Dag 32 La Calzalda de Béjar – Fuenterroble de Salvatierra, 22km

1

We zitten nét verkeerd qua timing. César, de aardige eigenaar van de posada in Grimaldo, had het ons al gezegd: ‘Als je op 1 maart vertrekt uit Sevilla, wandel je met de lente mee.’ Een waarheid als een koe, want wij vertrokken daar op 17 februari. Wij wandelen duidelijk met de wínter mee. Het slechte, koude weer hangt als een enorme wolk boven ons en glijdt samen met ons richting noord. We keken vanmiddag eens wat het weer is in Aljucén, waar wij 29 februari waren en waar het toen tegen 6 graden was, en wat denk je: 22 graden en zon! Kom daar maar eens om in deze contreien, hier vriest het nog ’s ochtends! En ook vanochtend keken we al wandelend de hele tijd naar grijze, deprimerende wolken, terwijl achter ons de hemel in gaten van blauw uiteen brak en de zon de heuvels bescheen.

Dit is de lucht vóór ons

Maar achter ons beginnen er wat openingen te komen

Wie een wintercamino wil, kan hier dus duidelijk een wintercamino krijgen. En we moeten het er maar mee doen; dit is immers waar we voor gekozen hebben. Maar soms baal ik er een beetje van. Dan zie ik sneeuwwitte toppen, nét onder een dikke deken van wolken en mist doorpiepen, en dan denk ik: ooooooo, als nu eens de zon had geschenen en de lucht boven die witte toppen blauw was geweest. Dat was zo’n prachtig plaatje geweest! Dus ons advies: als je ook een wintercamino op de Via de la Plata overweegt, start dan op 1 maart in Sevilla, dan heb je waarschijnlijk beduidend beter weer. En dan staat ook niet de hele boel onder water.

Maar verkeerde timing of niet: vandaag was het droog. En heel soms vingen we zelfs wat zonnestralen op. Wat ziet de wereld er dan meteen mooi uit! Kijk maar.

De zon! Heerlijk!

De route is fijn. Bijna de gehele tijd over ofwel asfalt, ofwel over zandgrond. Beide praktisch watervrij. Halverwege de twintig kilometer komen we door Valverde de Valdelacasa, een klein dorpje met niets behalve Bar El Peregrino. Daar werkt een alleraardigst mannetje dat alles voor ons wil maken wat we maar willen. Ook een omelet met chorizo? Claro! Het tentje wordt verwarmd met een houtkachel, dus daar plakken we onszelf tegenaan. De omelet is heerlijk, het mannetje aandoenlijk. Als we vertrekken, geeft hij ons een sleutelhanger mee. Zo zoet!

### WERKINSTRUCTIES
a) Vertaal deze zin uit het tekstfragment in het Engels: "Maar verkeerde timing of niet: vandaag was het droog."
b) Op welke datum vertrokken ze volgens het tekstfragment uit Sevilla?

### BRONGEGEVENS
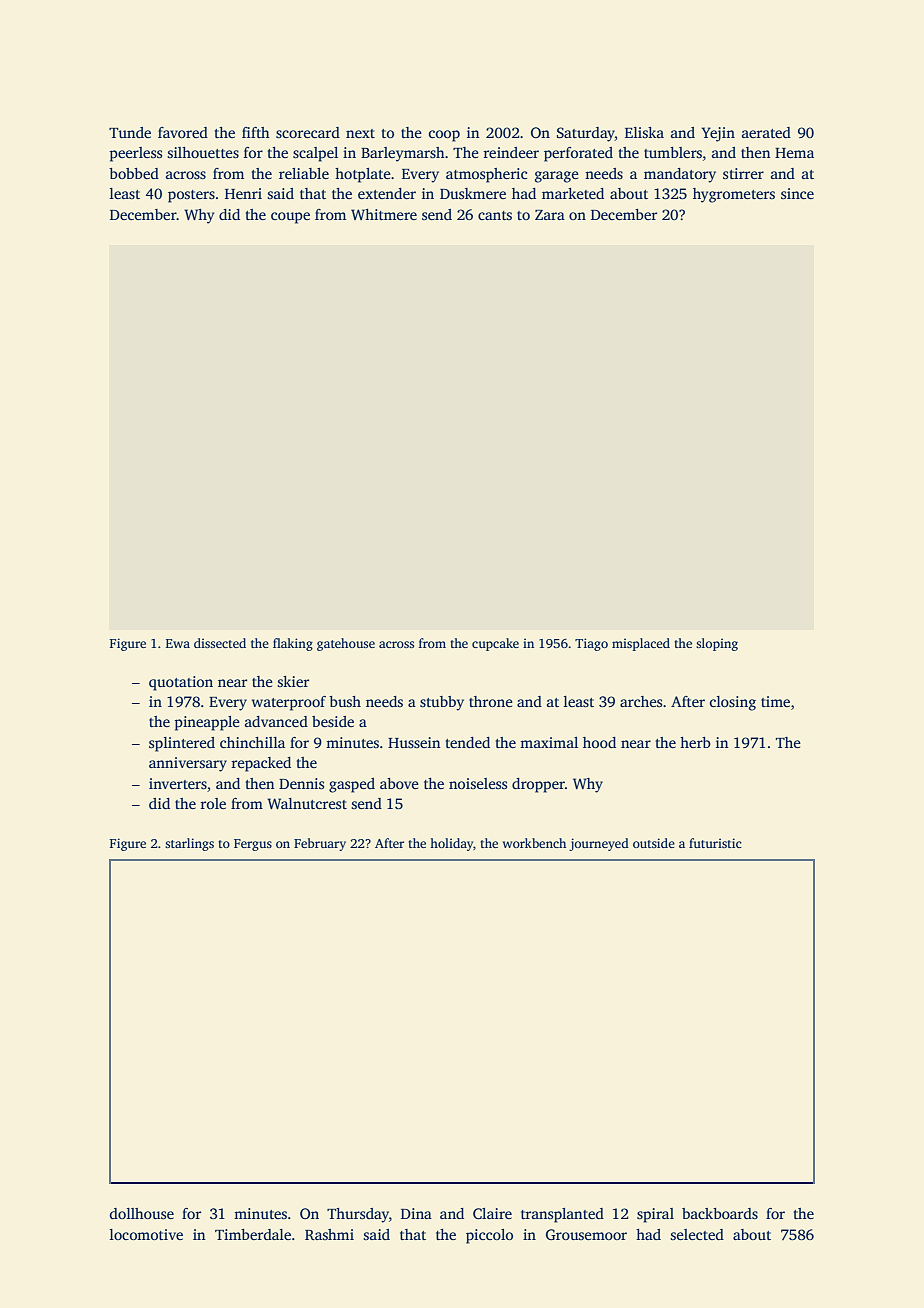 This screenshot has width=924, height=1308. What do you see at coordinates (320, 844) in the screenshot?
I see `February` at bounding box center [320, 844].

### ANTWOORDEN PER OPDRACHT
a) But wrong timing or not: today it was dry.

b) Op 17 februari.